对GenBank中迄今发表的全部31株PCV1、部分PCV2(60株)以及其它10株圆环病毒科病毒进行生物信息学分析。PCVs间亲缘关系分析结果表明:PCV1与PCV2在很大程度上来自于同一个祖先;PCV1株间遗传与分子进化分析结果表明:PCV1可分为基因Ⅰ型与基因Ⅱ型两种基因型;PCV1与PCV2之间基因组结构和功能区分析结果表明:PCVs基因组之间在复制起始区等功能区高度保守,在主要的编码区,尤其是编码cap蛋白的ORF2,存在不少差异。
设计特异性引物扩增PCV1-cap、PCV1-rep以及PCV2-cap的基因片段。分别将它们克隆入酵母双杂交载体pGADT7和pGBKT7中,构建“prey”载体pGADT7-PCV1-cap、pGADT7-PCV1-rep和pGADT7-PCV2-cap以及“bait”载体pGBKT7-PCV1-cap。应用醋酸锂的方法将“prey”载体转化到酵母细胞AH109中,在SD/-Leu选择培养基上培养;将“bait”载体转化到酵母细胞AH109中,在SD/-Trp选择培养基上培养。将“prey”载体pGADT7-PCV1-cap、pGADT7-PCV1-rep和pGADT7-PCV2-cap分别与空“bait”载体pGBKT7以及“bait”载体pGBKT7-PCV1-cap与空“prey”载体pGADT7共同转化酵母细胞,在SD/-Trp-Leu-Ade-His选择培养基上培养。结果表明:所构建的4个重组质粒均可以在酵母细胞体内表达,对酵母细胞无毒性作用,亦无自身激活活性,可以作为酵母双杂交体系中的“prey”载体和“bait”载体,用于双杂交实验,检测蛋白-蛋白之间的相互作用。

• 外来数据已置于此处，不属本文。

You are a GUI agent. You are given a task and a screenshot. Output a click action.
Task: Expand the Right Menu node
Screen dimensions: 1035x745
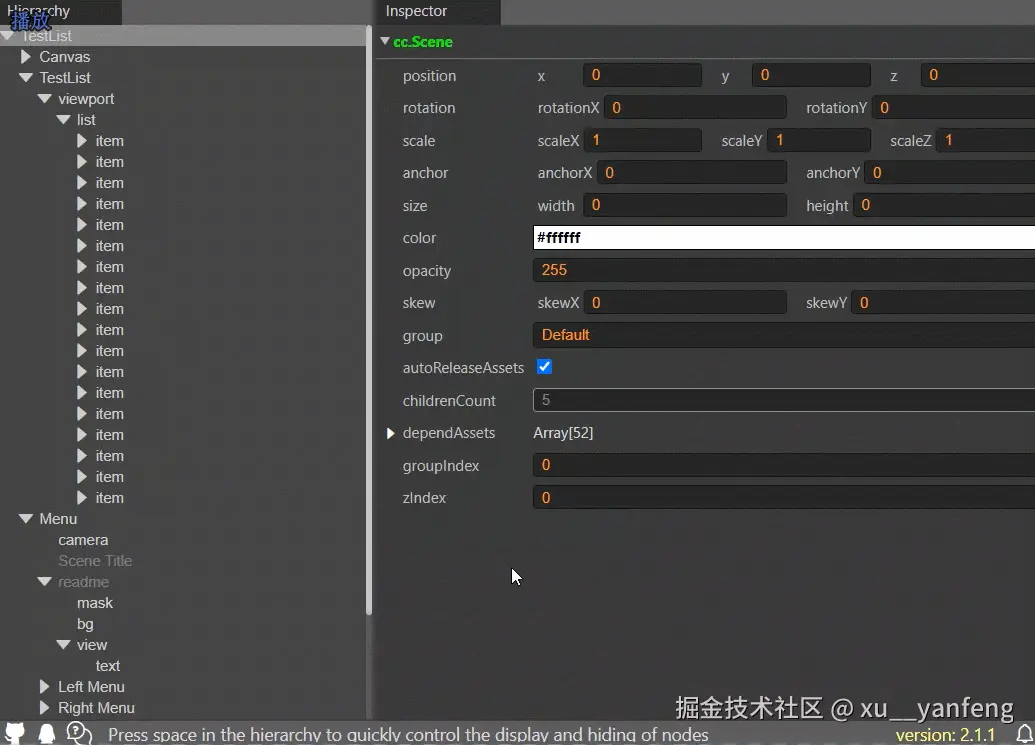(42, 708)
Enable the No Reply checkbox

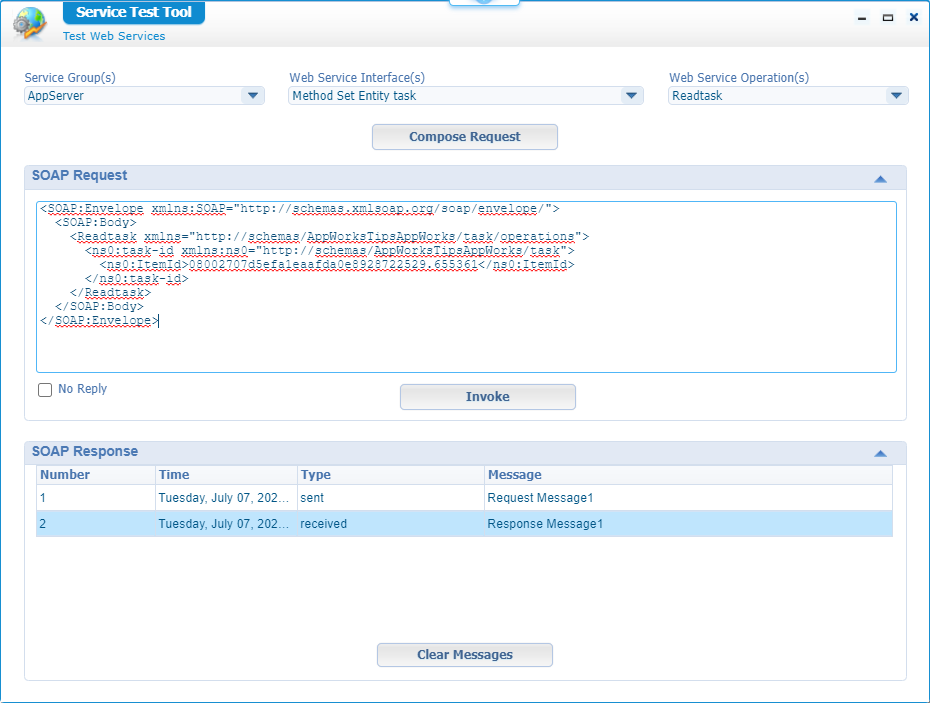[45, 389]
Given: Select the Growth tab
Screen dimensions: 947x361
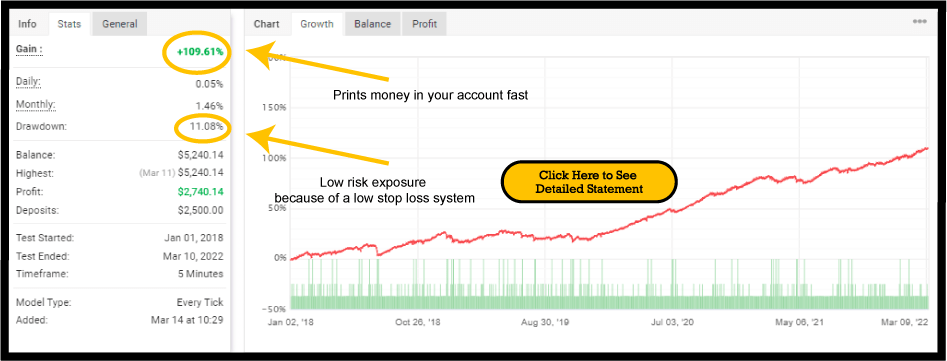Looking at the screenshot, I should pyautogui.click(x=317, y=24).
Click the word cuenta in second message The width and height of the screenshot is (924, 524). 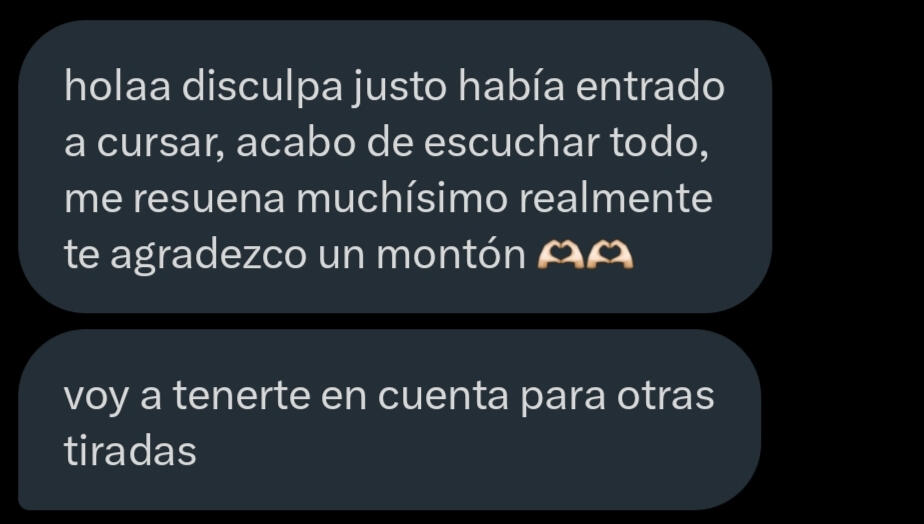[443, 396]
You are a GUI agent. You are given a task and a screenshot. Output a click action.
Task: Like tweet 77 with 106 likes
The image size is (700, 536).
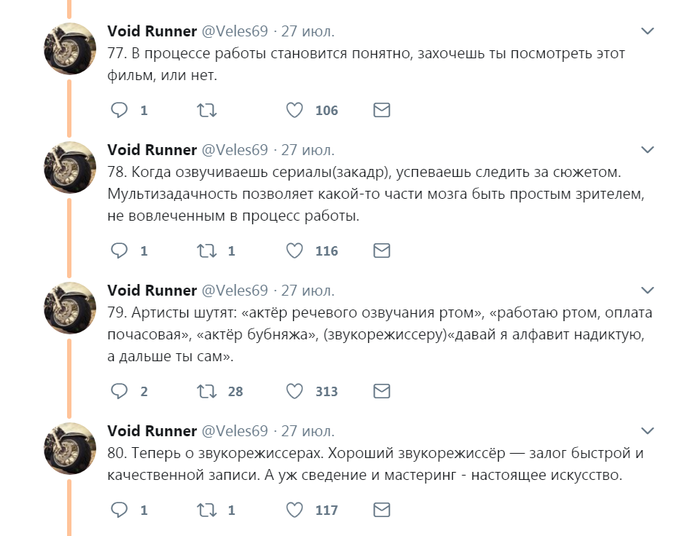pyautogui.click(x=295, y=110)
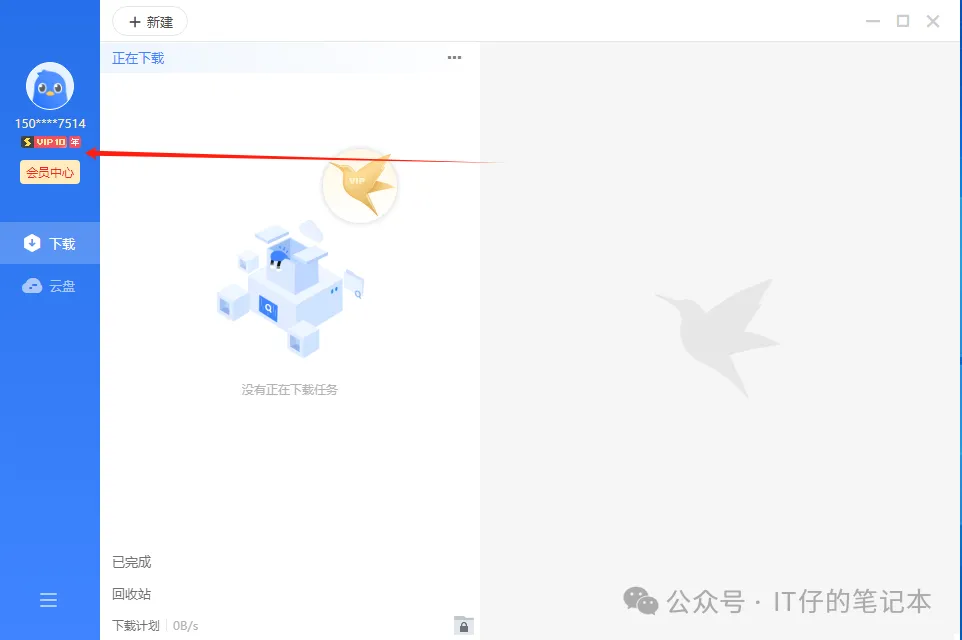This screenshot has height=640, width=962.
Task: Select the 已完成 completed list
Action: [x=131, y=562]
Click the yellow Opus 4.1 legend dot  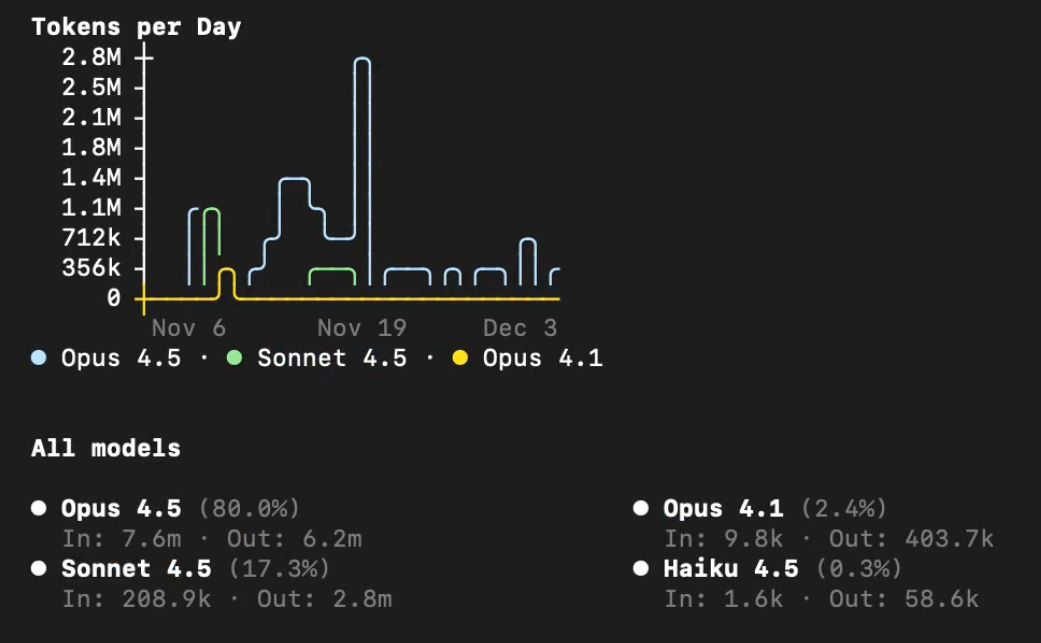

将构建好的“Bait”质粒pGBKT7-PCV1-cap转入酵母细胞AH109中。用含有“Bait”质粒的酵母细胞制备感受态,然后分别将“Prey”质粒pGADT7-PCV1-cap、pGADT7-PCV1-rep、pGADT7-PCV2-cap转入含有“Bait”质粒的酵母细胞AH109中。双杂交实验和β-半乳糖苷酶活性检测证实在酵母体内pGBKT7-PCV1-cap与pGADT7-PCV1-rep、pGBKT7-PCV1-cap与pGADT7-PCV2-cap发生了相互作用,而pGBKT7-PCV1-cap与pGADT7-PCV1-cap则没有发生相互作用。
本研究从浙江省疑似PMWS的一个猪场中成功分离到一株PCV1,并对其全基因组进行了克隆、测序及生物信息学分析。通过酵母双杂交系统,特异性检测到了PCVs主要功能蛋白的相互作用,为深入研究PCV1在动物体内的感染机制以及它在PCV2感染过程所起到的作用奠定了一定的基础。